El trabajo mantiene que "Alcolea recibiría un elevado caudal de ácidos procedentes de las minas de Riotinto, Tharsis y Lomero-Poyatos, que son las que producen una mayor carga de contaminantes, además de otras muchas, como Sotiel, Concepción, Poderosa, Esperanza, Buitrón, Torerera, San Telmo y La Zarza2. Y algunas de ellas han levantado el interés de grupos mineros que proyecta su reapertura (Lomero, San Telmo o La Zarza), lo que añadiría aun más cargas y riesgos al cauce de Alcolea.

Las conclusiones del trabajo universitario no pueden ser más rotundas: "De las estimaciones realizadas resulta que la calidad del agua de Alcolea será peor que la del Embalse del Sancho (prohibido para riego y consumo humano). Esta agua no podría ser utilizada directamente en la agricultura ni para ningún otro fin".

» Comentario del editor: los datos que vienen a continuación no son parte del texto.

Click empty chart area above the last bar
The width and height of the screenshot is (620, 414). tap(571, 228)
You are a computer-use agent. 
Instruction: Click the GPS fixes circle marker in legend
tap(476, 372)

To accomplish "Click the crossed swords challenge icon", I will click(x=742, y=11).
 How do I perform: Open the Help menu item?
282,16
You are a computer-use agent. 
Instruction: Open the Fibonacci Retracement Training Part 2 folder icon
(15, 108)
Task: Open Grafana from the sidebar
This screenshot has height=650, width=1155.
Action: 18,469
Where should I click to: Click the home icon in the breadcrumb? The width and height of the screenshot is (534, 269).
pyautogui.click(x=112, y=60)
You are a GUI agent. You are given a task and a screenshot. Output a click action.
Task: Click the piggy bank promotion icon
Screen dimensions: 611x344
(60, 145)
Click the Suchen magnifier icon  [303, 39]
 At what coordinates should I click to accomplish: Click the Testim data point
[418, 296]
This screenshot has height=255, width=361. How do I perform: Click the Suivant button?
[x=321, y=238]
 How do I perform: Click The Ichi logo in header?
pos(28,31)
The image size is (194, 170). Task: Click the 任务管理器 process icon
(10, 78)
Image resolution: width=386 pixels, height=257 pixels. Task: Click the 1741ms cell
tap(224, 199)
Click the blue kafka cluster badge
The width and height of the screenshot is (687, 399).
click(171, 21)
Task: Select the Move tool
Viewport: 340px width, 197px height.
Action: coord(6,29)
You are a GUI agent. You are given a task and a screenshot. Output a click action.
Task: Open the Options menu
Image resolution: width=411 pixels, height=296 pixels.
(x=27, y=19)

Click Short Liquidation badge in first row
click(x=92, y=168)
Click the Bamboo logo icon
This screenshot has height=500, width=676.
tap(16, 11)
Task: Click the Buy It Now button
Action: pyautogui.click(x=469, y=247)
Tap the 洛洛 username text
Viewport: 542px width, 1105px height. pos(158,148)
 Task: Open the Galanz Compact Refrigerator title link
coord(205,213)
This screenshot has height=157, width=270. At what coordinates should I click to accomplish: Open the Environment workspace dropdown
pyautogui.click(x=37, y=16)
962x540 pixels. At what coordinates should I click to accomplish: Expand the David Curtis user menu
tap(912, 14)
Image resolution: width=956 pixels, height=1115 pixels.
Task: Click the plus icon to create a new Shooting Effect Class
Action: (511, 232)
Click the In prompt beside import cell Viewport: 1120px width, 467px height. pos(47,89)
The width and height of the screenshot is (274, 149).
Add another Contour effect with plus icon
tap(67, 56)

Y sobre la Declaración de Impacto Ambiental utilizada para dar luz verde al proyecto y a las expropiaciones, la UHU sostiene en su informe que "parte (la DIA) de asunciones no contrastadas. Aunque es cierto que en el embalse se produce un proceso de dilución por avenidas, la calidad final dependerá en cada caso de la cantidad de aportes ácidos en relación a los volúmenes de agua no afectados".

El análisis científico añade una reflexión y un consejo a las autoridades que subraya que 'desgraciadamente en España tenemos múltiples ejemplos de grandes obras hidráulicas ejecutadas que luego han resultado inservibles. Teniendo en cuenta la gran inversión prevista para la construcción de la presa y los posibles impactos que causaría, son necesarios estudios más profundos y rigurosos sobre la calidad final del agua antes de iniciar la ejecución de la obra'.

http://hispagua.cedex.es/documentaci...rensa&id=20390

----------


## REEGE

*WWF exige revisión de la declaración de impacto ambiental de presa de Alcolea.* 
Huelva, 15 jun (EFE).- La organización ecologista WWF ha exigido al Ministerio de Medio Ambiente, Medio Rural y Marino (MARM) que revise la declaración favorable de impacto ambiental (DIA) que se emitió en 2001 para la presa de Alcolea en Huelva.

En declaraciones a Efe, Felipe Fuentelsaz, responsable del proyecto Doñana de WWF, ha apuntado que la DIA está caducada, ya que, según la última modificación de la Ley de Evaluación de Impacto Ambiental de 2010, para que no caduque y el proyecto pueda iniciarse, el MARM debería emitir un nuevo informe favorable que certifique que las condiciones no han cambiado.

Tras la presentación ayer, por parte del consejero de Medio Ambiente, José Juan Díaz Trillo, del Plan Hidrológico del Tinto-Odiel-Piedras, en cuyo presupuesto se incluye la construcción de esta infraestructura, WWF ha vuelto a poner de manifiesto su "inviabilidad".

Según ha indicado Fuentelsaz, en la DIA de 2001 se recogía la necesidad de mejorar la calidad de las aguas del río Odiel (Huelva) a través de acciones en las zonas de las antiguas minas, un apartado en el que "queda mucho por hacer".

En este sentido, ha apuntado que el estado de las aguas de este río, en la zona donde está prevista la construcción de la presa de Alcolea, de la que se surtirán de agua los agricultores de buena parte de la zona del Condado onubense, próxima al Espacio Natural de Doñana, "no ha mejorado".

Hay estudios de la Universidad de Huelva, ha señalado, que indican que se registra un pH muy bajo, con una acidez similar a la del vinagre, además de elevadas cargas metales pesados como cadmio, zinc, cobre, cromo, mercurio, níquel y plomo, y una gran salinidad.

Esta realidad, que podría corregirse mediante depuradoras, traería, según WWF, un perjuicio para los agricultores, el incremento del precio de aguas hasta cantidades que "no estarían dispuestos a pagar".

El proyecto de la presa de Alcolea, que fue presentado en marzo por la ministra Rosa Aguilar, recoge una inversión de 73,6 millones de euros y permitirá a Huelva aumentar un 25 por ciento su capacidad de almacenamiento de agua, hasta los 1.000 hectómetros cúbicos. EFE

----------